Happy moment My best friend said He pulled my clothes last night, but he wouldn t let me go!

Mondo Entertainment Updated on 2024-01-30

People who exercise under the scorching sun look alive. Avoiding the hustle and bustle of the city, the venue hidden in the city is noisy, crowded and confrontational, and it seems more real. Here, ask "Would you like to play together?".It's like asking, "Did you eat today?"."Just as usual.

On the weekend, I led my little cousin shopping, and I saw a handsome guy on the road, and the looked like a little cousin, and the cousin said: Sister, you wait, I'll help you ask for his mobile phone number!Seeing my cousin's cute smiling face: Well, you're sensible!After a while, the handsome guy walked up to me with his brother and said, "Beauty, take care of your children!".He pulled my clothes and wouldn't let me go, saying that if I didn't give him my mobile phone number, he would call the police and say that I was abducting and selling children!Me

The wife ** succeeded, and she had such a conversation with her husband. Wife: Husband, if I had known that I would be so beautiful when I lost weight, I wouldn't have gotten married last year!Husband: If I had known that you could lose weight so quickly, I would have regretted marrying you last year!Wife: Damn!This girl has become beautiful, you still don't want to, don't you?Husband: Of course not!Wife: Tell me why?Husband: Because our wedding bride price is given by catty, 1001 per catty, if I get married this year, I can save at least 30,000 yuan in bride price!Wife: Get out!

The first blind date, I was shy, and the girl was shy. We sat stupidly for a while, not knowing what to say!In the end, I took the initiative: "How is your dad?""Uh-huh!"How is your mother?"."It's fine!"What about your brother?"Good!After being cold for a long time, the girl suddenly spoke: "I still have grandparents."

F: Who do you save when I fell into the water at the same time as your mother?M: I can't go into the water. The woman said angrily: Why?M: If I want to go into the water, you're hopeless. Female Anger: Why?M: If I want to go into the water, my mother must save me first, she is a strong swimmer, and if you fall into the water at the same time, she will save you more than enough.

It should have been two weeks ago, my parents quarreled over a trivial matter, and no one paid attention to anyone, and my father said that he would not eat what his mother bought, and my mother was even more powerful, saying that she would not eat the fruit that my father bought. Only the vegetables and fruits I bought, they both ate them. Last night, I bought a watermelon with my last salary, and when I came home and saw that the two of them had actually reconciled, I began to suspect that this was a long-planned conspiracy!

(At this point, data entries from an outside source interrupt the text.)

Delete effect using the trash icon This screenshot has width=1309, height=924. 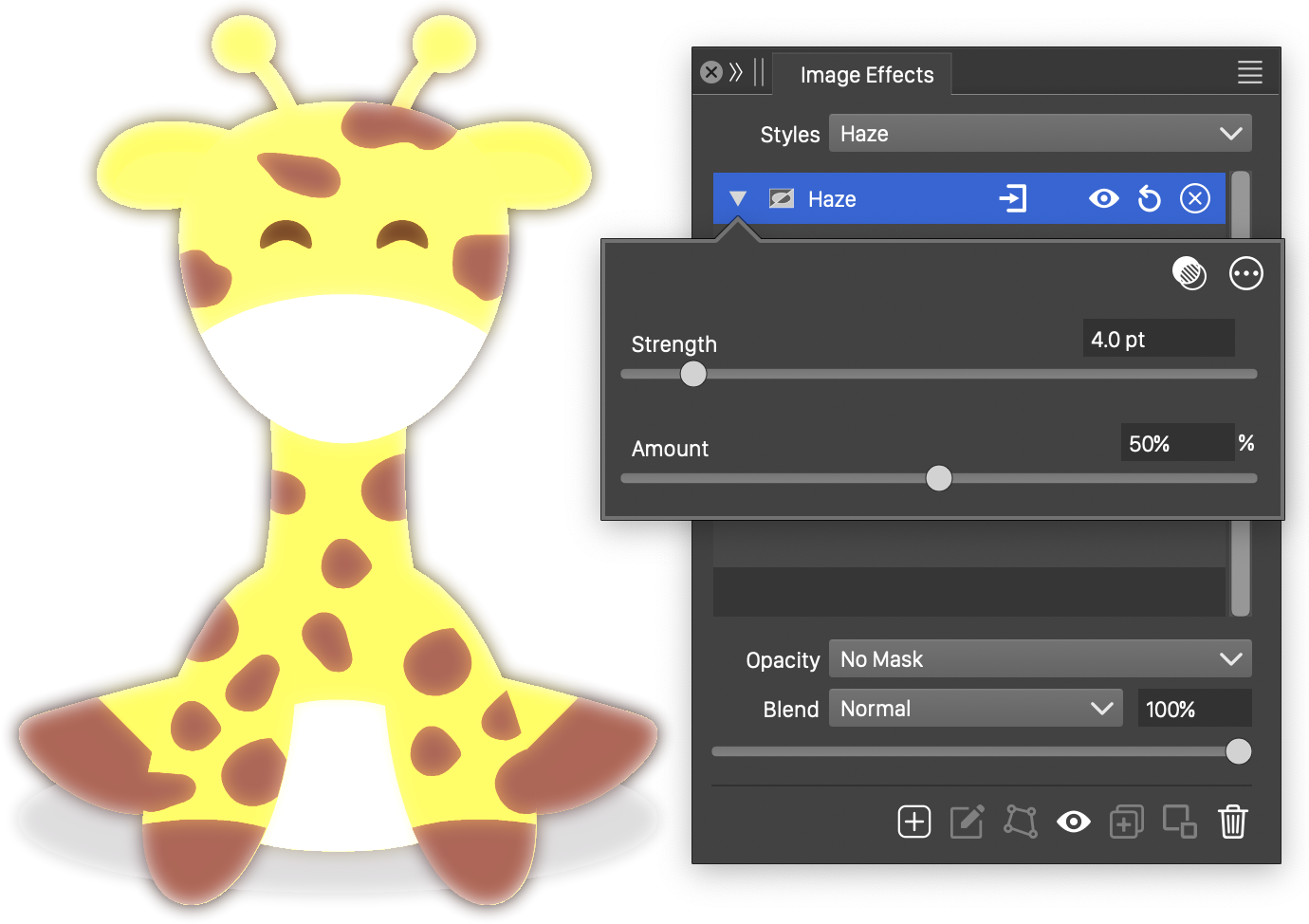[x=1232, y=822]
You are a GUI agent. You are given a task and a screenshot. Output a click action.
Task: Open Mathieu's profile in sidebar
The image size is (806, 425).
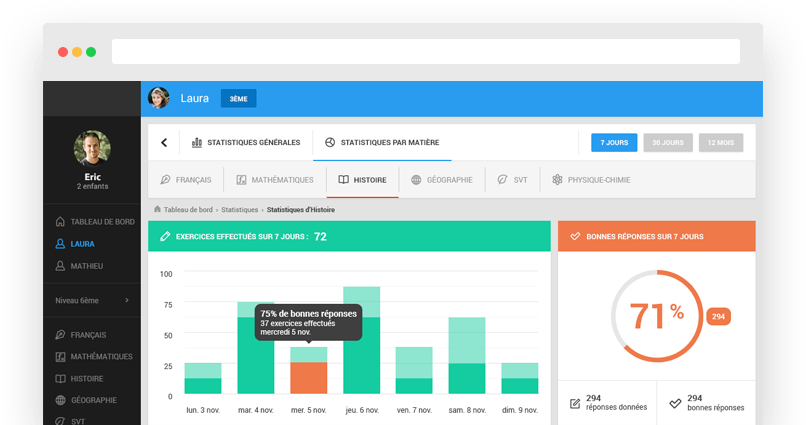coord(85,266)
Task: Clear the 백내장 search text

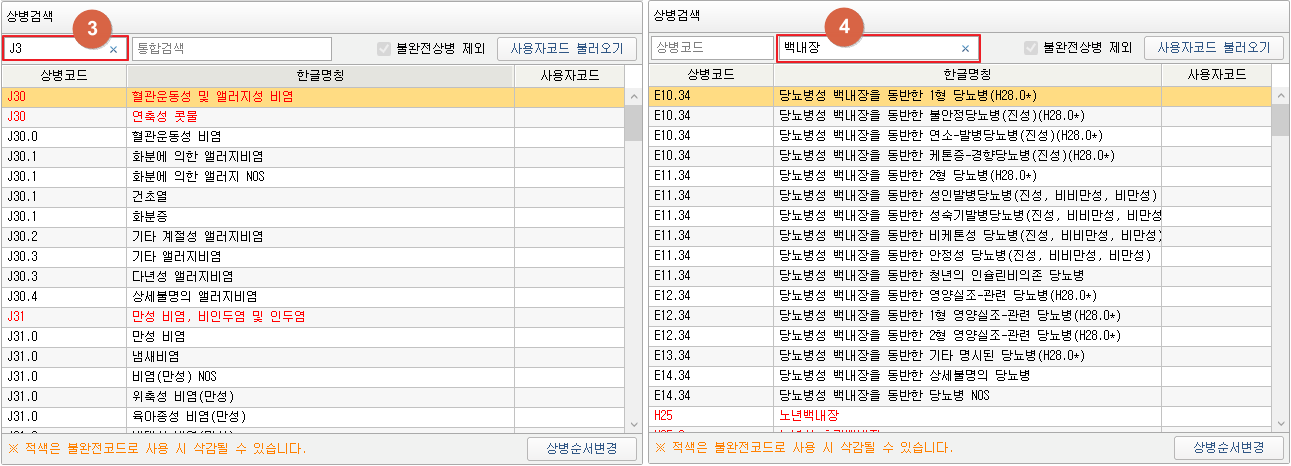Action: click(x=965, y=48)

The little match girl begged her guest in the cold wind: "Sir, please use my matches and buy a box to go back!""Are you sick, can you get away?"The well-wishers around them couldn't stand this scene anymore, so they walked over and worked together to kick the little girl out of the gas station.

Two doctors meet, one of whom is short and gloomy. "What's wrong?Another asked, "You've just cured a difficult patient, and you've been very successful." The short man said, "I really don't know what medicine was used to cure him." ”

I went shopping with my girlfriend, and when I went under the tree, I suddenly felt that something fell on my head, I asked my girlfriend, and my girlfriend said it was bird. Bird!I said get rid of it. My girlfriend slapped me twice on the head and said, "Okay, I'll hide it for you."

Once I went to the supermarket with my girlfriend, I quarreled over something in the middle, ignored me all the time, and deliberately kept my distance from me. I felt like she hadn't followed, and when I looked back, she stopped in front of the ice cream shop and pointed to the flavors on the sign. For a moment, I thought it was nice to have a foodie girlfriend!

When I was in college, one of my roommates liked to get up early to exercise, and when he came back, he always liked to buy a drawer of xiaolongbao. Then as soon as I put it on the table, I went to brush my teeth and wash my face. Again, when he came back after washing, he saw that none of the buns were gone!He was very angry. The next day, after he bought the bun again, he licked it in front of all his roommates!When he finished washing and came back, he saw that the buns were still those buns, and what made him even more angry was that the stuffing was gone!